» **EXERCISE DESCRIPTION**
Filter the data for lines with the word "agent", then copy every line so identified.

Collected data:
=====
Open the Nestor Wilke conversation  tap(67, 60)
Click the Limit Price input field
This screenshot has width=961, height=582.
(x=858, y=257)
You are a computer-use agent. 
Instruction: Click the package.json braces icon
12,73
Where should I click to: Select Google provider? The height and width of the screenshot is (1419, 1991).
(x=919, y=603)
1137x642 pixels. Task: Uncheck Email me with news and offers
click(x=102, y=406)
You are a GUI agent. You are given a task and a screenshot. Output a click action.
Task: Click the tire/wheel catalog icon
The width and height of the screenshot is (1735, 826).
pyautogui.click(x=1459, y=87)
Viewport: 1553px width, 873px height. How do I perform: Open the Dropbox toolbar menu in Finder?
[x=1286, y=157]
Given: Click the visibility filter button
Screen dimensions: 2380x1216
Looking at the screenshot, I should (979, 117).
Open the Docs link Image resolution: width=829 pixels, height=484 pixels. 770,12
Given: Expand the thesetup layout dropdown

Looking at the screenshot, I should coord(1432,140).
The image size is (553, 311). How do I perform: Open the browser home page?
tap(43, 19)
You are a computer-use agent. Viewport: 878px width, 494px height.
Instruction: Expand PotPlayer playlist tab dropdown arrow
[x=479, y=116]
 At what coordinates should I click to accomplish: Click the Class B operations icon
=====
» **EXERCISE RESPONSE**
You are a computer-use agent. 
You are a GUI agent. You are given a task and a screenshot. Output a click action.
You are a computer-use agent. Viewport: 878px width, 494px height.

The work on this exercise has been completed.